Screenshot and document pointing data:
* BEGIN *
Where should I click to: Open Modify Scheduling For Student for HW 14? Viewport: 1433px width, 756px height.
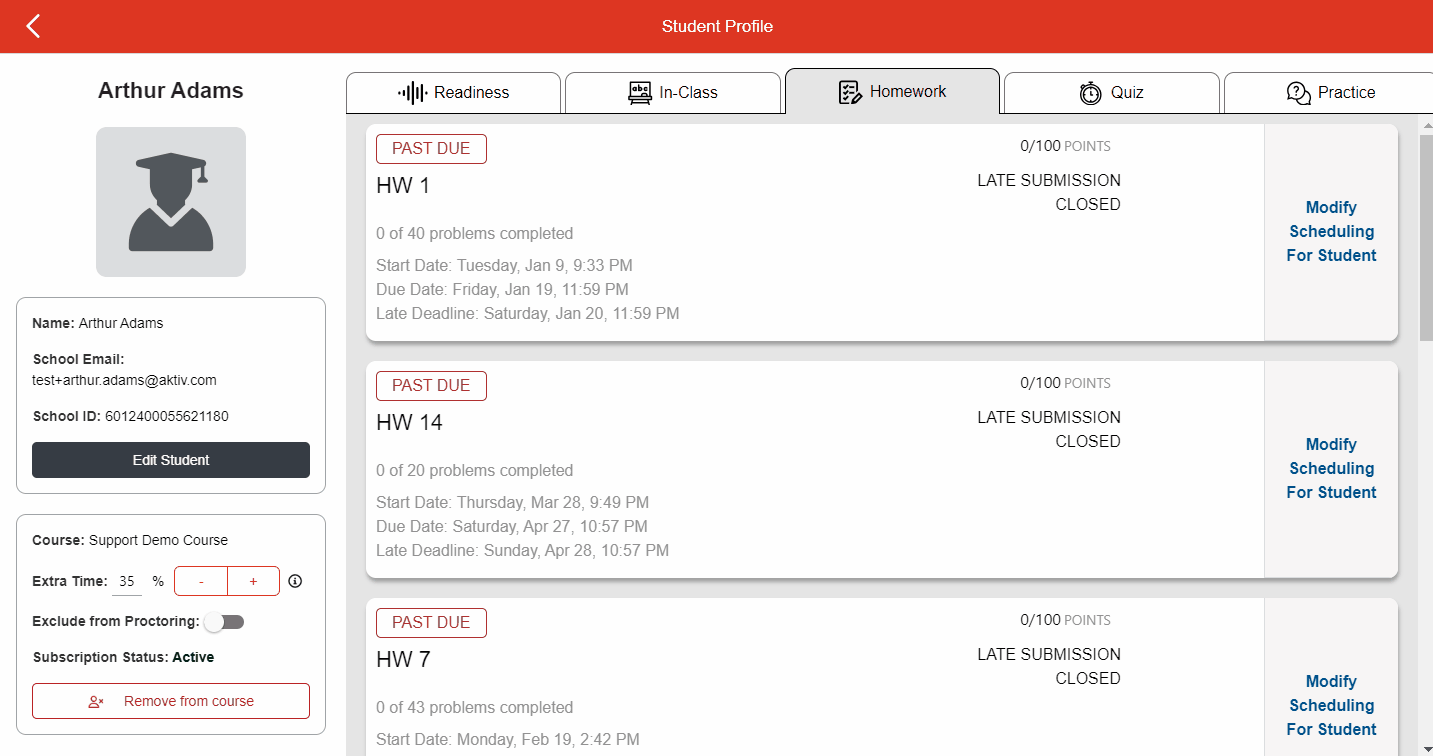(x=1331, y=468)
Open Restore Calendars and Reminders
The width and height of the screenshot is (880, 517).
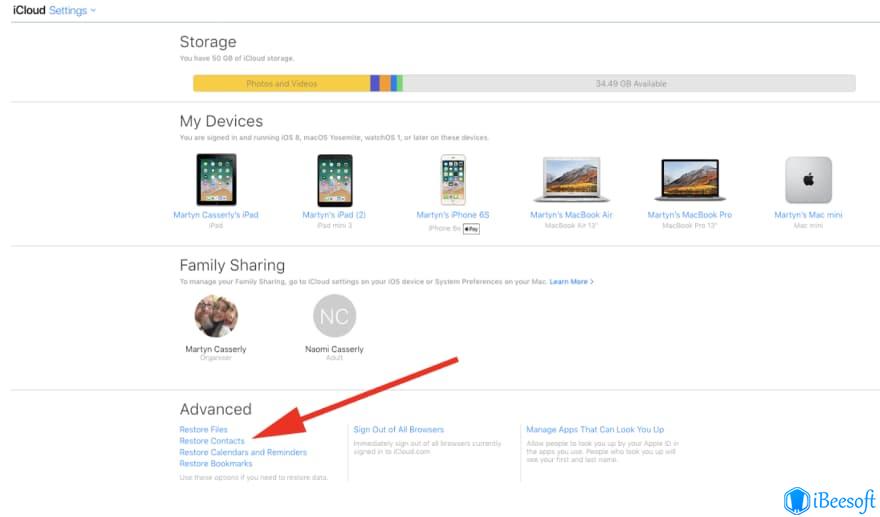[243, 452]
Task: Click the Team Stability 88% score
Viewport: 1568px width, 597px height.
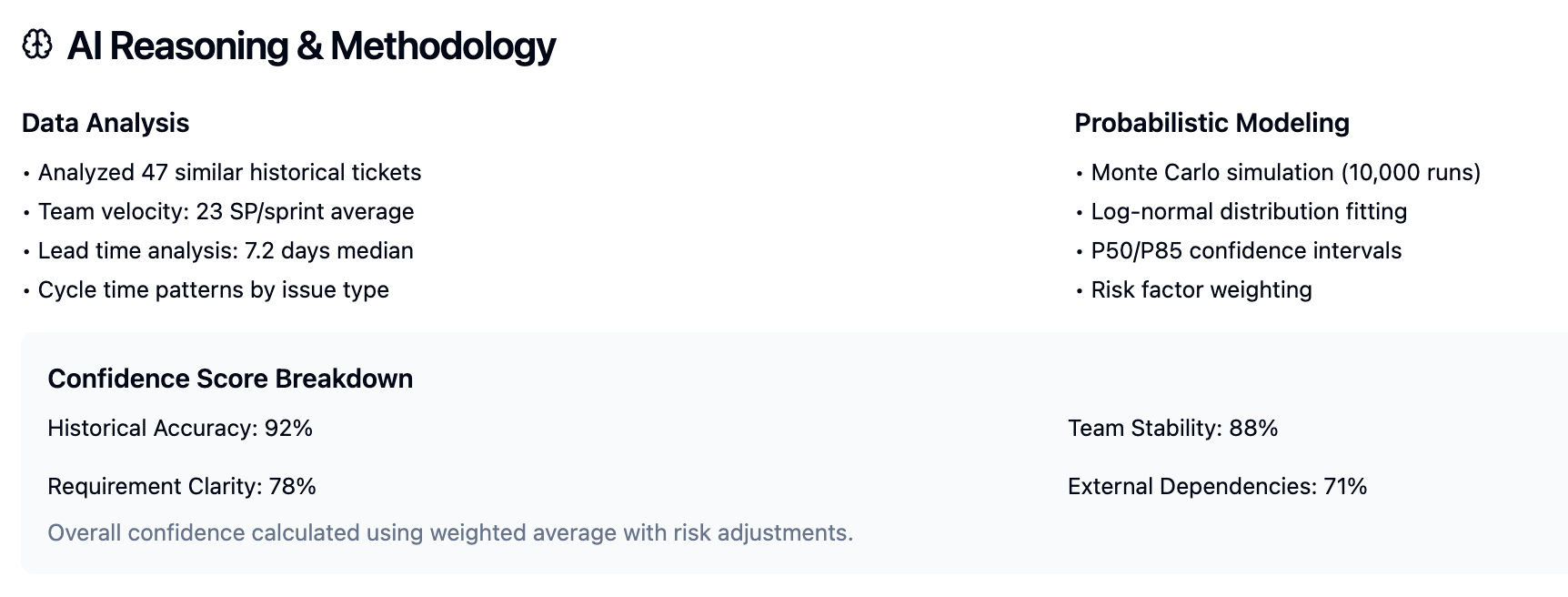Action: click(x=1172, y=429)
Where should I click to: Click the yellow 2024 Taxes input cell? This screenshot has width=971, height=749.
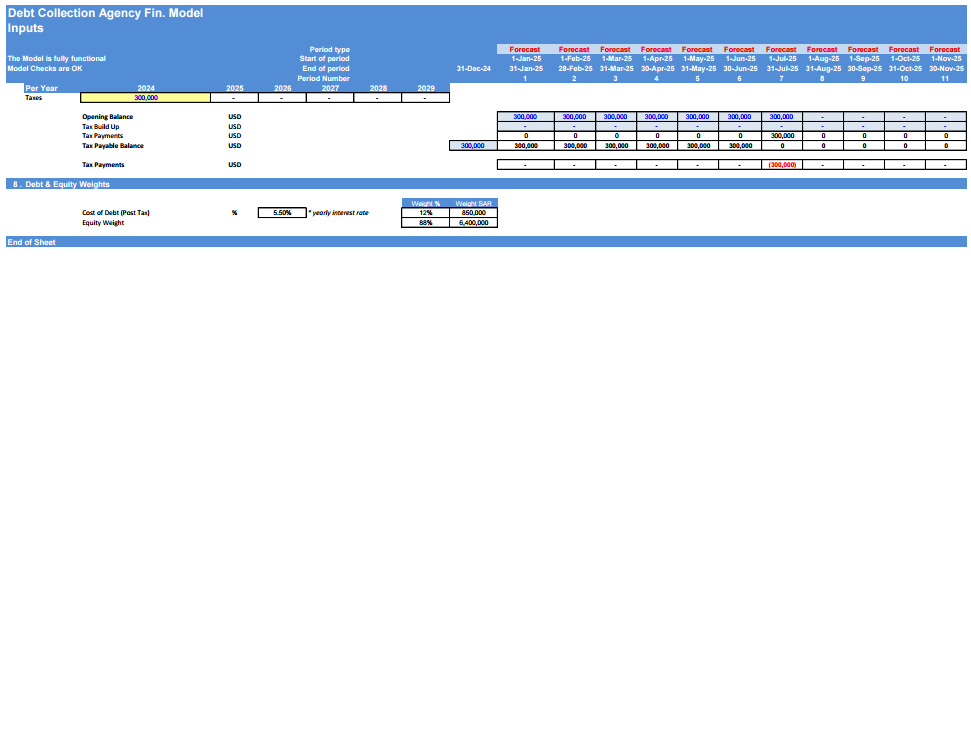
* END *
DIRECTIVE: Print every line of the material above verbatim, leaving out the pictures.

SOLUTION TO THIS PROBLEM:
Where should I click to: Open Modify Scheduling For Student for HW 14? Viewport: 1433px width, 756px height.
(x=1331, y=468)
Open Restore Calendars and Reminders
The width and height of the screenshot is (880, 517).
[243, 452]
Task: Click the Team Stability 88% score
Viewport: 1568px width, 597px height.
Action: click(x=1172, y=429)
Where should I click to: Click the yellow 2024 Taxes input cell? This screenshot has width=971, height=749.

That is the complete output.